Originally from Virginia, Melissa is now based in Los Angeles where she received an Experimental Animation M.F.A. from CalArts. Her films and magic lantern performances have been shown internationally in venues such as Hot Docs, Hauser & Wirth LA, Ottawa International Animation Festival, Ann Arbor Film Festival, and the Heritage Square Museum. Melissa was a 2022 Artist in Residence at the Camera Obscura Arts Lab in Santa Monica, CA. Recent awards include the 2020 Science Sandbox Symbiosis Award at the Imagine Science Film Festival for her film Fathomless (co-dir. Dr. Meilin Fernandez Garcia) and the Damer E. Waddington Red Cabbage Award at the 2022 Magic Lantern Society Convention.

Melissa currently teaches at CalArts and the LACHSA (Los Angeles County High School for the Arts). In the past, she has taught animation and expanded cinema at Whittier College, Queens College & Cal State LA. Previously, Melissa worked as an animation artist at Dusty Studio in New York City, where her work was featured in The New York Times Op-Docs, The Museum of Modern Art in New York, Nautilus, and PBS.

Instagram / Website

 

Kevin Williamson

Kevin Williamson is a Los Angeles born and based dance artist whose collaborative performance and film projects center around themes of queer belonging. A Lester Horton Award recipient, Bates Dance Festival Educators Fellow, and Center Theater Group Sherwood Finalist, his work has been presented throughout the U.S. and abroad.

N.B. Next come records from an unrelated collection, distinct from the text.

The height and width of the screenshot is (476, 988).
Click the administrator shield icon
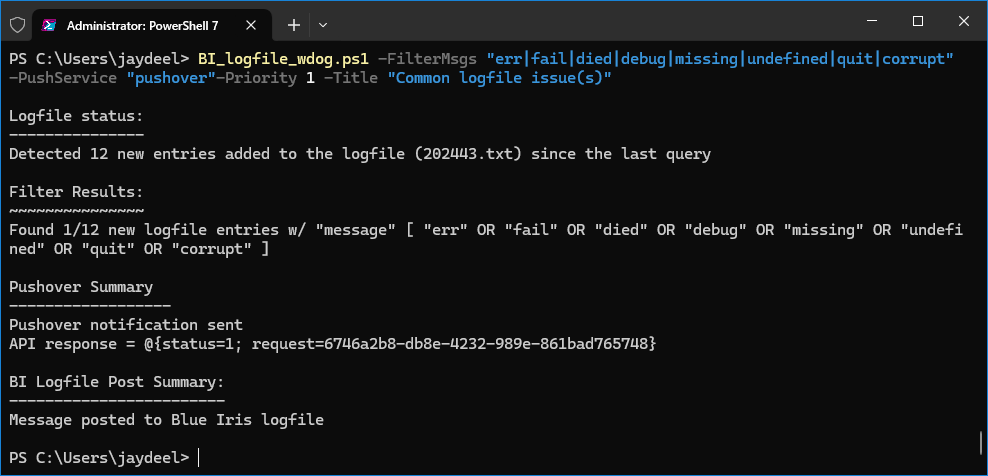pyautogui.click(x=17, y=25)
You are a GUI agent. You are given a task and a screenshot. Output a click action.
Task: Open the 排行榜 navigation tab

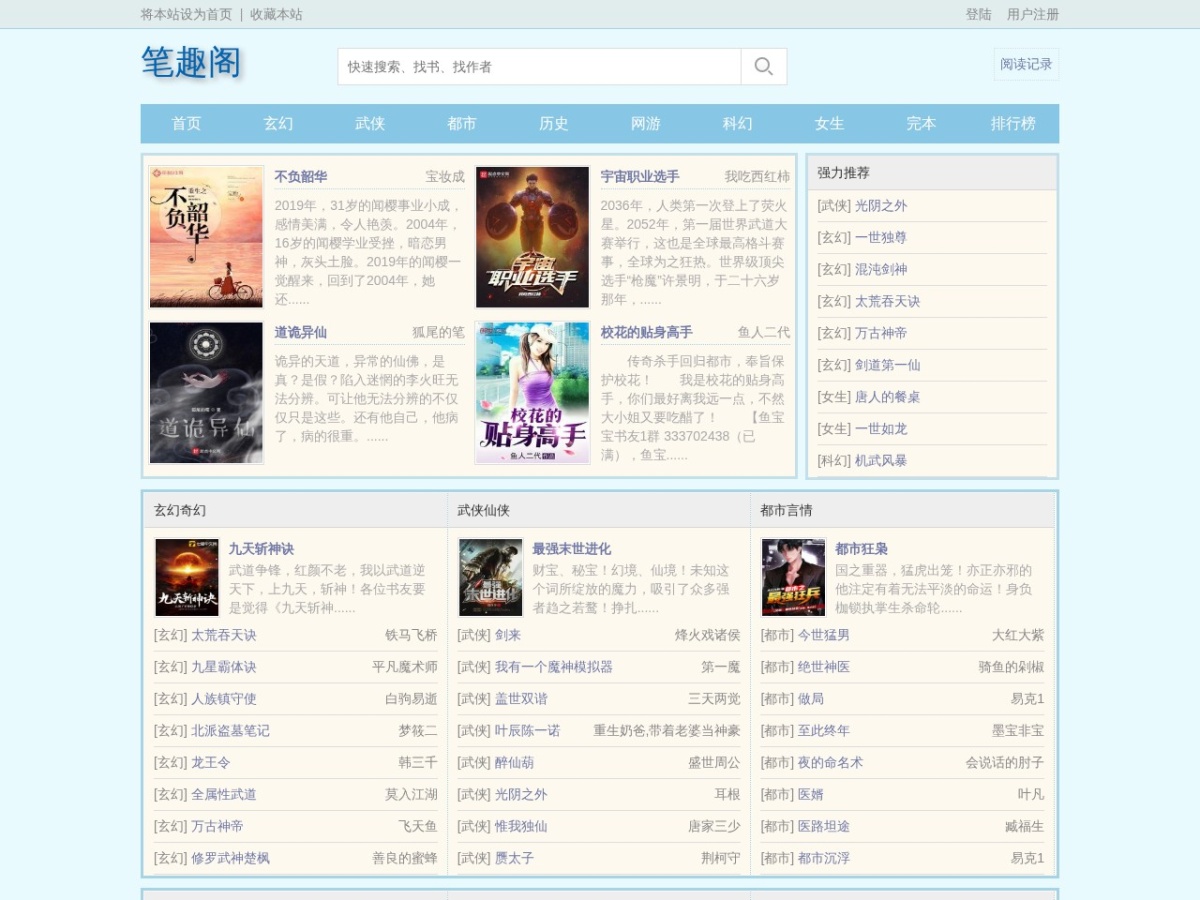[x=1013, y=124]
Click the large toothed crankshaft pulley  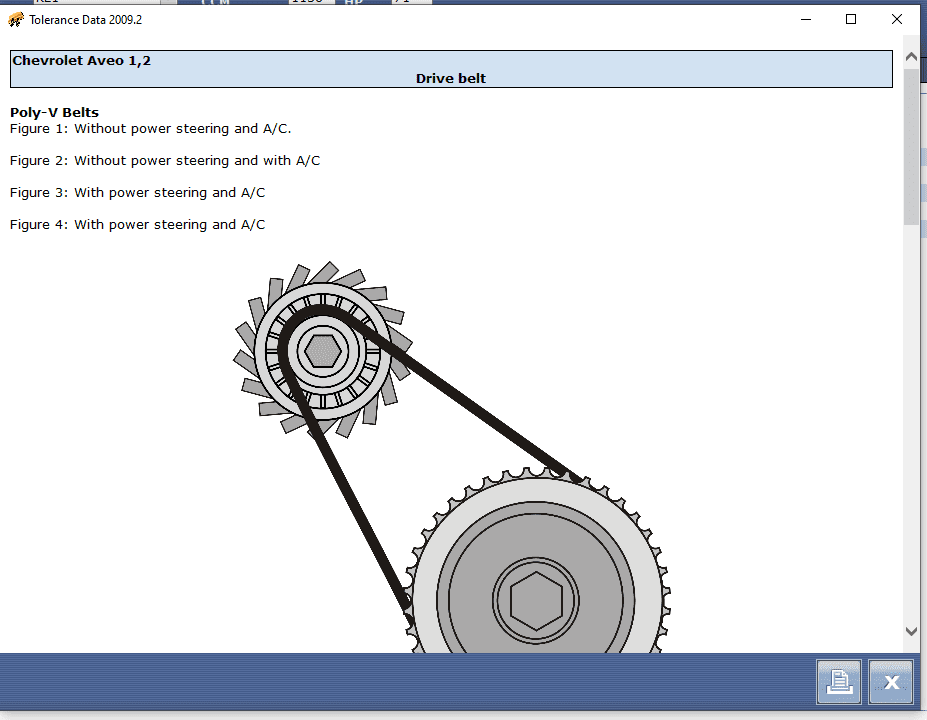(537, 600)
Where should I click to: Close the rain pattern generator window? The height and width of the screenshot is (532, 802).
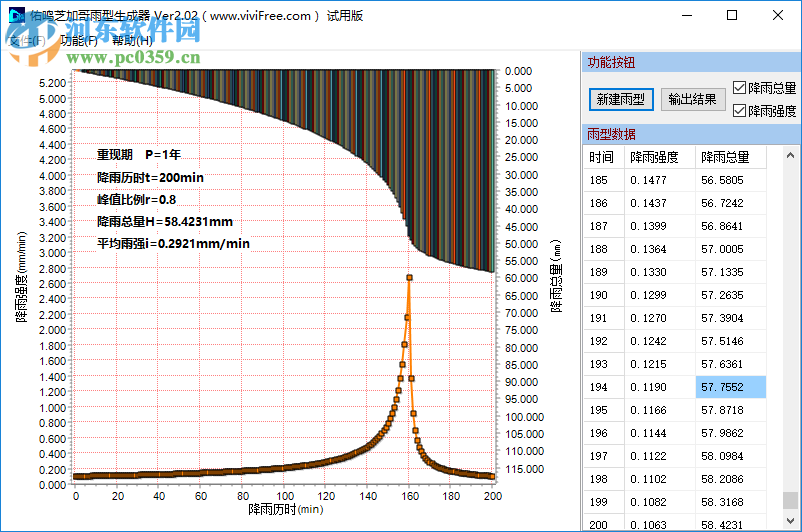[778, 15]
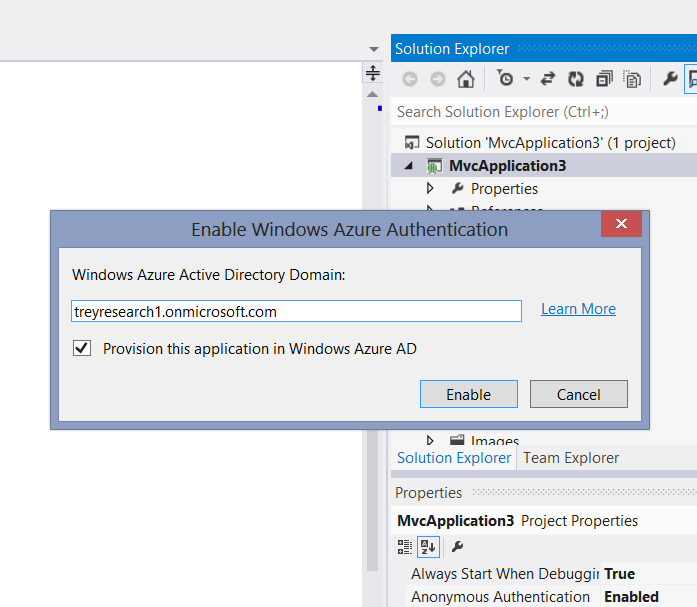
Task: Expand the Properties node in tree
Action: point(430,188)
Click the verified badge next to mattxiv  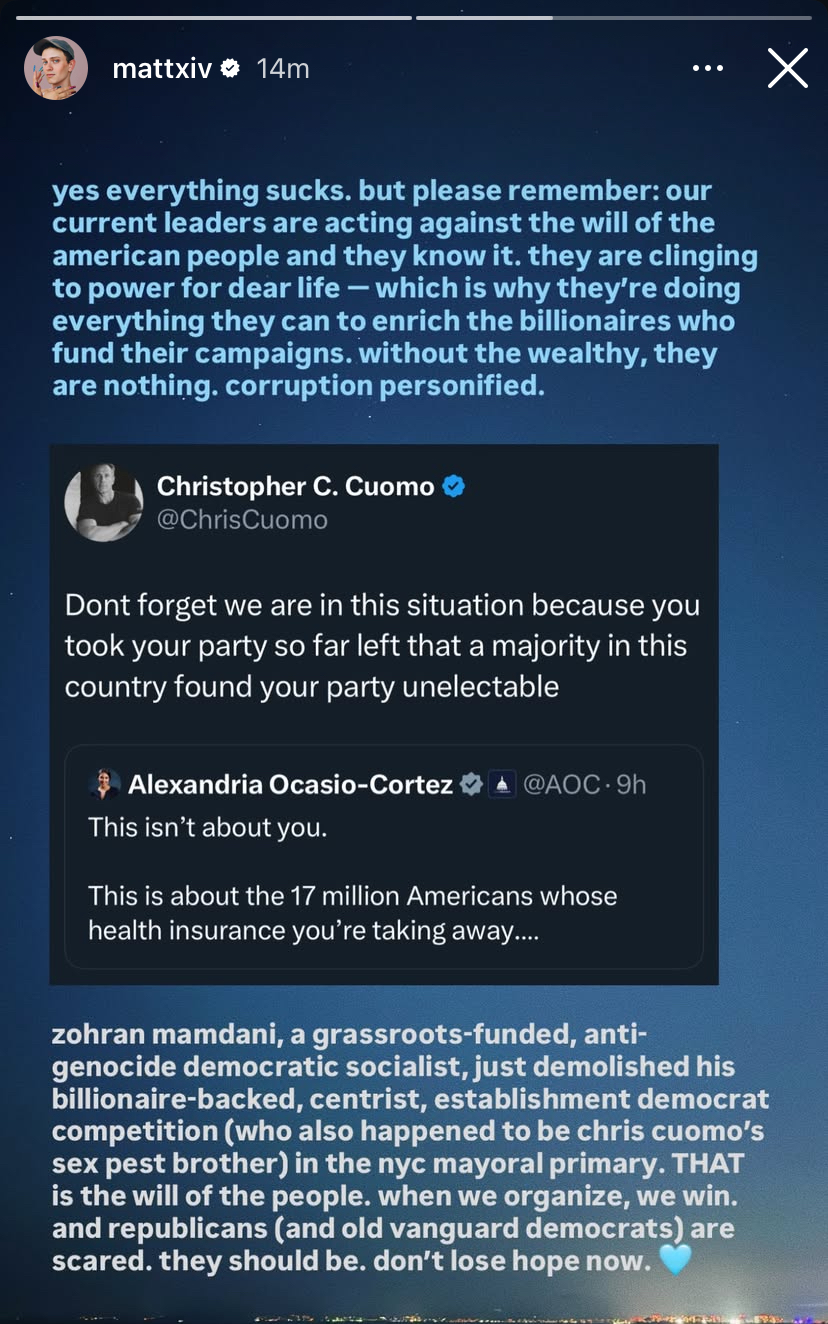coord(231,68)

In addition, he has collaborated on theater and opera projects for Washington National Opera, Atlantic Theater Company, the Juilliard School, Geffen Playhouse, Yale Theater, and Opera UCLA. As a performer the past two decades, Kevin was a member of David Rousseve/REALITY, Maria Gillespie’s Oni Dance, LA Contemporary Dance Company, Robert Moses’ Kin, and David Gordon’s PickUpPerformance and danced in projects for Angelin Preljocaj, Julie Taymor, Ryan Heffington, Keith Johnson, Vic Marks, Cheng-chieh Yu and more. He received an MFA in Choreography from UCLA’s Department of World Arts and Cultures/Dance and is currently an Associate Professor of Dance at Scripps College.